═══ SUPPLIED ENTRIES ═══
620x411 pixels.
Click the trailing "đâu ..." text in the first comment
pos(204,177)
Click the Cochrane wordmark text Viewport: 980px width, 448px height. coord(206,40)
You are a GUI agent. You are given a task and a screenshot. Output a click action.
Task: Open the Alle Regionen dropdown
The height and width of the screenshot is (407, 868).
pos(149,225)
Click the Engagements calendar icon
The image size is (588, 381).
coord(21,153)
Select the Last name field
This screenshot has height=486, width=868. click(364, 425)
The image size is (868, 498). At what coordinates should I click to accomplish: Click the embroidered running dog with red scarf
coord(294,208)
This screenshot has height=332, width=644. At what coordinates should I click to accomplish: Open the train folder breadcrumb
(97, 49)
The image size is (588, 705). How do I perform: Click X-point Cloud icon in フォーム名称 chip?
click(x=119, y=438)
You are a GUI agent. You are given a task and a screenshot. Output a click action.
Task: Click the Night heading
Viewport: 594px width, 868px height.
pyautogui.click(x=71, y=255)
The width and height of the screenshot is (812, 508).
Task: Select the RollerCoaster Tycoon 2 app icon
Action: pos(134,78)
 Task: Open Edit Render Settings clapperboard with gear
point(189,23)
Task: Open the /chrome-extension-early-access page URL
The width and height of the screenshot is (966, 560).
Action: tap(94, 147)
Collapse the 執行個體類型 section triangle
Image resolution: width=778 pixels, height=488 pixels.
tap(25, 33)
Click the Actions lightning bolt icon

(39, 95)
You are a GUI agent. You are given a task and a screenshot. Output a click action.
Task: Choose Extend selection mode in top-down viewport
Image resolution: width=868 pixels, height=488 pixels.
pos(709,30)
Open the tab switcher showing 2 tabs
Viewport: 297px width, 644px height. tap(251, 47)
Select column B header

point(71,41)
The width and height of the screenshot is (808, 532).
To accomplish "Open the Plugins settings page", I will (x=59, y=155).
═══
All of the data above must be repeated exactly.

620x411 pixels.
Click the trailing "đâu ..." text in the first comment
pos(204,177)
Click the Cochrane wordmark text Viewport: 980px width, 448px height. coord(206,40)
You are a GUI agent. You are given a task and a screenshot. Output a click action.
Task: Open the Alle Regionen dropdown
The height and width of the screenshot is (407, 868).
pos(149,225)
Click the Engagements calendar icon
The image size is (588, 381).
coord(21,153)
Select the Last name field
This screenshot has height=486, width=868. click(364, 425)
The image size is (868, 498). At what coordinates should I click to accomplish: Click the embroidered running dog with red scarf
coord(294,208)
This screenshot has height=332, width=644. At what coordinates should I click to accomplish: Open the train folder breadcrumb
(97, 49)
The image size is (588, 705). How do I perform: Click X-point Cloud icon in フォーム名称 chip?
click(x=119, y=438)
You are a GUI agent. You are given a task and a screenshot. Output a click action.
Task: Click the Night heading
Viewport: 594px width, 868px height.
pyautogui.click(x=71, y=255)
The width and height of the screenshot is (812, 508).
Task: Select the RollerCoaster Tycoon 2 app icon
Action: pos(134,78)
 Task: Open Edit Render Settings clapperboard with gear
point(189,23)
Task: Open the /chrome-extension-early-access page URL
The width and height of the screenshot is (966, 560).
Action: tap(94, 147)
Collapse the 執行個體類型 section triangle
Image resolution: width=778 pixels, height=488 pixels.
tap(25, 33)
Click the Actions lightning bolt icon

(39, 95)
You are a GUI agent. You are given a task and a screenshot. Output a click action.
Task: Choose Extend selection mode in top-down viewport
Image resolution: width=868 pixels, height=488 pixels.
pos(709,30)
Open the tab switcher showing 2 tabs
Viewport: 297px width, 644px height. tap(251, 47)
Select column B header

point(71,41)
The width and height of the screenshot is (808, 532).
To accomplish "Open the Plugins settings page", I will (x=59, y=155).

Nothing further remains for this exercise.